### Data for locating visible targets
○ ○ ○

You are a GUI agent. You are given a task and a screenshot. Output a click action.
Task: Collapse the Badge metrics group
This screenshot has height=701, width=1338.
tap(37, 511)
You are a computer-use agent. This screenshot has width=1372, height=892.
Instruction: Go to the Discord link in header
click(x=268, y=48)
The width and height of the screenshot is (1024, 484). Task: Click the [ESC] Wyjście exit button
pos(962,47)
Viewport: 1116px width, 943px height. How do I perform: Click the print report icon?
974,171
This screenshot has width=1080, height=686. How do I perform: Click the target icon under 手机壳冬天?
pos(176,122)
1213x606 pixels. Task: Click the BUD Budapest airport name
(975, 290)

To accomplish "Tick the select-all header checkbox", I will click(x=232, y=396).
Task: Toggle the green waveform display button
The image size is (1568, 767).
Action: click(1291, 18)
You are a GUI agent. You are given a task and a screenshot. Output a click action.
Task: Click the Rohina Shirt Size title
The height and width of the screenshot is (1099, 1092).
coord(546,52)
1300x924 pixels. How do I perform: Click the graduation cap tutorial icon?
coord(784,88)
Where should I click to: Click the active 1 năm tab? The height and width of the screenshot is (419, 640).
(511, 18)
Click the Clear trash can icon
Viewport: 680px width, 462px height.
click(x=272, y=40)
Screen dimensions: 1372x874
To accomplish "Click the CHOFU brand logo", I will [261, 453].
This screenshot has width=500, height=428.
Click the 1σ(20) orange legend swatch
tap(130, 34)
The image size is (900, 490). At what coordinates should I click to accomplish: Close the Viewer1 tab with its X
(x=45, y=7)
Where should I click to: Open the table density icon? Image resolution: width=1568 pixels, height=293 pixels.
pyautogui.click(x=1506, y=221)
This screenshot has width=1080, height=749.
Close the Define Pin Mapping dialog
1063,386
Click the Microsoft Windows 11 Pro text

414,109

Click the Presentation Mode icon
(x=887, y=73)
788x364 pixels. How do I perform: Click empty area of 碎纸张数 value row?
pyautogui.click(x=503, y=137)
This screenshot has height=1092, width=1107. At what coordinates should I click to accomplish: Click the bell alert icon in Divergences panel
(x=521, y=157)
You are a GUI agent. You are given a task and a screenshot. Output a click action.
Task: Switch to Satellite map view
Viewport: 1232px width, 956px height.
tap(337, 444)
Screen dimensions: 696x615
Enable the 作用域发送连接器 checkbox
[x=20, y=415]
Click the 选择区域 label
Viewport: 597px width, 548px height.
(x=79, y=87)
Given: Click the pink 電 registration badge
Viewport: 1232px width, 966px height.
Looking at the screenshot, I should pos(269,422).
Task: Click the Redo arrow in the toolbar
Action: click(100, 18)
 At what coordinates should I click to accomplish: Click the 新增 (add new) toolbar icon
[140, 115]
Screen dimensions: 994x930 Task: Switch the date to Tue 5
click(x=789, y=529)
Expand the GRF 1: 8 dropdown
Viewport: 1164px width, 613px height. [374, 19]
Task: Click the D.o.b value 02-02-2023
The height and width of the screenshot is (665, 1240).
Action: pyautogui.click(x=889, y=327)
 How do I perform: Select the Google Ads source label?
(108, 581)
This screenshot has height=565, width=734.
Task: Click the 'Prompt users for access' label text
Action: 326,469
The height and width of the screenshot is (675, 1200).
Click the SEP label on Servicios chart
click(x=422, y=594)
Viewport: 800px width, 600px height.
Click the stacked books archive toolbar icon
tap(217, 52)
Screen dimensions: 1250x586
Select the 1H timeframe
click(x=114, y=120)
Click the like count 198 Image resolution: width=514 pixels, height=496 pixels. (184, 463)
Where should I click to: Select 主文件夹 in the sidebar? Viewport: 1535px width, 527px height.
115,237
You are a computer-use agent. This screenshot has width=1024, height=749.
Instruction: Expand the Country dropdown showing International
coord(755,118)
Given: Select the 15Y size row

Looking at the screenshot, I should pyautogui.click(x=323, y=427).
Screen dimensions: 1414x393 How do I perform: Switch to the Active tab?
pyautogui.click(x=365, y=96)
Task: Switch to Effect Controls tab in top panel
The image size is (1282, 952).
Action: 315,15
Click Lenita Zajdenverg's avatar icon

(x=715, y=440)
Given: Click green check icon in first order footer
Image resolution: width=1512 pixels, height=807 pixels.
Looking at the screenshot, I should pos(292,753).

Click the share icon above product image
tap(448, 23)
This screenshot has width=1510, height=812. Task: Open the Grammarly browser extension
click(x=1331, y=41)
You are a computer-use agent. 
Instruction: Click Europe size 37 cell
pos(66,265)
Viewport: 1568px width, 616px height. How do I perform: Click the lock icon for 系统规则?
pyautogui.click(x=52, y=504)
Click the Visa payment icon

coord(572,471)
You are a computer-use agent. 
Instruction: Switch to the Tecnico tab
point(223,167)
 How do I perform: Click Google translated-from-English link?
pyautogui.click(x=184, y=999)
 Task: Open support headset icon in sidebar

○ ○ ○

### Problem details
Can you quote, word for word, the lines of the material above, starting with the line that contains "Task: Click the D.o.b value 02-02-2023" and going on through the end of the material? Give only those lines.

### Exercise solution
Task: Click the D.o.b value 02-02-2023
The height and width of the screenshot is (665, 1240).
Action: pyautogui.click(x=889, y=327)
 How do I perform: Select the Google Ads source label?
(108, 581)
This screenshot has height=565, width=734.
Task: Click the 'Prompt users for access' label text
Action: 326,469
The height and width of the screenshot is (675, 1200).
Click the SEP label on Servicios chart
click(x=422, y=594)
Viewport: 800px width, 600px height.
Click the stacked books archive toolbar icon
tap(217, 52)
Screen dimensions: 1250x586
Select the 1H timeframe
click(x=114, y=120)
Click the like count 198 Image resolution: width=514 pixels, height=496 pixels. (184, 463)
Where should I click to: Select 主文件夹 in the sidebar? Viewport: 1535px width, 527px height.
115,237
You are a computer-use agent. This screenshot has width=1024, height=749.
Instruction: Expand the Country dropdown showing International
coord(755,118)
Given: Select the 15Y size row

Looking at the screenshot, I should pyautogui.click(x=323, y=427).
Screen dimensions: 1414x393 How do I perform: Switch to the Active tab?
pyautogui.click(x=365, y=96)
Task: Switch to Effect Controls tab in top panel
The image size is (1282, 952).
Action: 315,15
Click Lenita Zajdenverg's avatar icon

(x=715, y=440)
Given: Click green check icon in first order footer
Image resolution: width=1512 pixels, height=807 pixels.
Looking at the screenshot, I should pos(292,753).

Click the share icon above product image
tap(448, 23)
This screenshot has width=1510, height=812. Task: Open the Grammarly browser extension
click(x=1331, y=41)
You are a computer-use agent. 
Instruction: Click Europe size 37 cell
pos(66,265)
Viewport: 1568px width, 616px height. How do I perform: Click the lock icon for 系统规则?
pyautogui.click(x=52, y=504)
Click the Visa payment icon

coord(572,471)
You are a computer-use agent. 
Instruction: Switch to the Tecnico tab
point(223,167)
 How do I perform: Click Google translated-from-English link?
pyautogui.click(x=184, y=999)
 Task: Open support headset icon in sidebar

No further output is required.